→ Aim of the task: Copy the records below exactly as they are written.
----
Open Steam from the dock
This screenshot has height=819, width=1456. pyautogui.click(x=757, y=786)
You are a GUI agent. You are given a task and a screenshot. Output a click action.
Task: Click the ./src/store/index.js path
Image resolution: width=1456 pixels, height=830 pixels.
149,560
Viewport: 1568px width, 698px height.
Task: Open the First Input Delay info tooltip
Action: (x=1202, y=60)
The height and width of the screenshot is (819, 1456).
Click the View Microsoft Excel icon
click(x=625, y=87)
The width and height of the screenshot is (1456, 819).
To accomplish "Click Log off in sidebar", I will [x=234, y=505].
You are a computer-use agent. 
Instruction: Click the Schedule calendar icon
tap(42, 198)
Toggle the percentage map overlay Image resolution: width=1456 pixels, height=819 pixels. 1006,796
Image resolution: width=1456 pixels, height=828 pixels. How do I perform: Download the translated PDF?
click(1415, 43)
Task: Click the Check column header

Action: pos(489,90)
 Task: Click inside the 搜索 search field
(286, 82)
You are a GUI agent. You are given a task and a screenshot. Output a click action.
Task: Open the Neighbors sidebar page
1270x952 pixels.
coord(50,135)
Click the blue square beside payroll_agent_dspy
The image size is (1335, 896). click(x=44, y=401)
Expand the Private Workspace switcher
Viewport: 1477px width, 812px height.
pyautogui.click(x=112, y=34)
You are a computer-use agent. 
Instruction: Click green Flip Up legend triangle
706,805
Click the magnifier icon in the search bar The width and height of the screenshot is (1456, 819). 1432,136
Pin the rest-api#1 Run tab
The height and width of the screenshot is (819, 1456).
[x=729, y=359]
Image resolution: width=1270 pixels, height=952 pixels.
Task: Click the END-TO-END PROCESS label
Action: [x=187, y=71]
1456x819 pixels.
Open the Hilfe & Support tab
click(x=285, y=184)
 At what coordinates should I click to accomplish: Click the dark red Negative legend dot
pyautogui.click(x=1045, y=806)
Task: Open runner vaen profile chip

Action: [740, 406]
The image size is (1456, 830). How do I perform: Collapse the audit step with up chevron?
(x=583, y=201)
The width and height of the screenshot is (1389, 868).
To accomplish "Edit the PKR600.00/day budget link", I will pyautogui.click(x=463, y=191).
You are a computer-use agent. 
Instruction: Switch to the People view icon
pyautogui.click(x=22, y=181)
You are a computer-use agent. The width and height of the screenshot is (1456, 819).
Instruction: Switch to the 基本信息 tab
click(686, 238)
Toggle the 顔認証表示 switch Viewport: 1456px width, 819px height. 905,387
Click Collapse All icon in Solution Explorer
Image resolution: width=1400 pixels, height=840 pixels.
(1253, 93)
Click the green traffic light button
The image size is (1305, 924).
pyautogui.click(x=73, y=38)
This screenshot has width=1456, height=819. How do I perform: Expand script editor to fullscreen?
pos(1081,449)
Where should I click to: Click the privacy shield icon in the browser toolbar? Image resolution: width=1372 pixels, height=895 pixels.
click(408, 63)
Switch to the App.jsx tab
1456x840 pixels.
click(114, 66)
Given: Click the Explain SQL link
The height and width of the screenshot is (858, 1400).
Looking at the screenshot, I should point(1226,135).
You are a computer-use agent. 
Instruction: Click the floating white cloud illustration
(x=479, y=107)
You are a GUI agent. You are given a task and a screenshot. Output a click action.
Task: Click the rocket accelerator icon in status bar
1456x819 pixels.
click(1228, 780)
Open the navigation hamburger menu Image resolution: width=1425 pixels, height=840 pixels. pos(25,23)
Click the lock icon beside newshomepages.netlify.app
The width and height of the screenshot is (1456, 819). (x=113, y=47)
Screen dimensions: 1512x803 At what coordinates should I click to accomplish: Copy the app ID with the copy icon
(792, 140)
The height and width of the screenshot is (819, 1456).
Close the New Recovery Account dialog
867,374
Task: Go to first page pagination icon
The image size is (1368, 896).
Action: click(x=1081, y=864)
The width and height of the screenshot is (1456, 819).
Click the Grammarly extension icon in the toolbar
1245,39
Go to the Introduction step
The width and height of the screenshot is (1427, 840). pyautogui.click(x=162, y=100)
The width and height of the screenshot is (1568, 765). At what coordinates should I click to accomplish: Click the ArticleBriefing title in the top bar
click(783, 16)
----
→ Written answer:
Open Steam from the dock
This screenshot has height=819, width=1456. pyautogui.click(x=757, y=786)
You are a GUI agent. You are given a task and a screenshot. Output a click action.
Task: Click the ./src/store/index.js path
Image resolution: width=1456 pixels, height=830 pixels.
149,560
Viewport: 1568px width, 698px height.
Task: Open the First Input Delay info tooltip
Action: (x=1202, y=60)
The height and width of the screenshot is (819, 1456).
Click the View Microsoft Excel icon
click(x=625, y=87)
The width and height of the screenshot is (1456, 819).
To accomplish "Click Log off in sidebar", I will [x=234, y=505].
You are a computer-use agent. 
Instruction: Click the Schedule calendar icon
tap(42, 198)
Toggle the percentage map overlay Image resolution: width=1456 pixels, height=819 pixels. 1006,796
Image resolution: width=1456 pixels, height=828 pixels. How do I perform: Download the translated PDF?
click(1415, 43)
Task: Click the Check column header

Action: pos(489,90)
 Task: Click inside the 搜索 search field
(286, 82)
You are a GUI agent. You are given a task and a screenshot. Output a click action.
Task: Open the Neighbors sidebar page
1270x952 pixels.
coord(50,135)
Click the blue square beside payroll_agent_dspy
The image size is (1335, 896). click(x=44, y=401)
Expand the Private Workspace switcher
Viewport: 1477px width, 812px height.
pyautogui.click(x=112, y=34)
You are a computer-use agent. 
Instruction: Click green Flip Up legend triangle
706,805
Click the magnifier icon in the search bar The width and height of the screenshot is (1456, 819). 1432,136
Pin the rest-api#1 Run tab
The height and width of the screenshot is (819, 1456).
[x=729, y=359]
Image resolution: width=1270 pixels, height=952 pixels.
Task: Click the END-TO-END PROCESS label
Action: [x=187, y=71]
1456x819 pixels.
Open the Hilfe & Support tab
click(x=285, y=184)
 At what coordinates should I click to accomplish: Click the dark red Negative legend dot
pyautogui.click(x=1045, y=806)
Task: Open runner vaen profile chip

Action: [740, 406]
The image size is (1456, 830). How do I perform: Collapse the audit step with up chevron?
(x=583, y=201)
The width and height of the screenshot is (1389, 868).
To accomplish "Edit the PKR600.00/day budget link", I will pyautogui.click(x=463, y=191).
You are a computer-use agent. 
Instruction: Switch to the People view icon
pyautogui.click(x=22, y=181)
You are a computer-use agent. The width and height of the screenshot is (1456, 819).
Instruction: Switch to the 基本信息 tab
click(686, 238)
Toggle the 顔認証表示 switch Viewport: 1456px width, 819px height. 905,387
Click Collapse All icon in Solution Explorer
Image resolution: width=1400 pixels, height=840 pixels.
(1253, 93)
Click the green traffic light button
The image size is (1305, 924).
pyautogui.click(x=73, y=38)
This screenshot has width=1456, height=819. How do I perform: Expand script editor to fullscreen?
pos(1081,449)
Where should I click to: Click the privacy shield icon in the browser toolbar? Image resolution: width=1372 pixels, height=895 pixels.
click(408, 63)
Switch to the App.jsx tab
1456x840 pixels.
click(114, 66)
Given: Click the Explain SQL link
The height and width of the screenshot is (858, 1400).
Looking at the screenshot, I should point(1226,135).
You are a computer-use agent. 
Instruction: Click the floating white cloud illustration
(x=479, y=107)
You are a GUI agent. You are given a task and a screenshot. Output a click action.
Task: Click the rocket accelerator icon in status bar
1456x819 pixels.
click(1228, 780)
Open the navigation hamburger menu Image resolution: width=1425 pixels, height=840 pixels. pos(25,23)
Click the lock icon beside newshomepages.netlify.app
The width and height of the screenshot is (1456, 819). (x=113, y=47)
Screen dimensions: 1512x803 At what coordinates should I click to accomplish: Copy the app ID with the copy icon
(792, 140)
The height and width of the screenshot is (819, 1456).
Close the New Recovery Account dialog
867,374
Task: Go to first page pagination icon
The image size is (1368, 896).
Action: click(x=1081, y=864)
The width and height of the screenshot is (1456, 819).
Click the Grammarly extension icon in the toolbar
1245,39
Go to the Introduction step
The width and height of the screenshot is (1427, 840). pyautogui.click(x=162, y=100)
The width and height of the screenshot is (1568, 765). At what coordinates should I click to accomplish: Click the ArticleBriefing title in the top bar
click(783, 16)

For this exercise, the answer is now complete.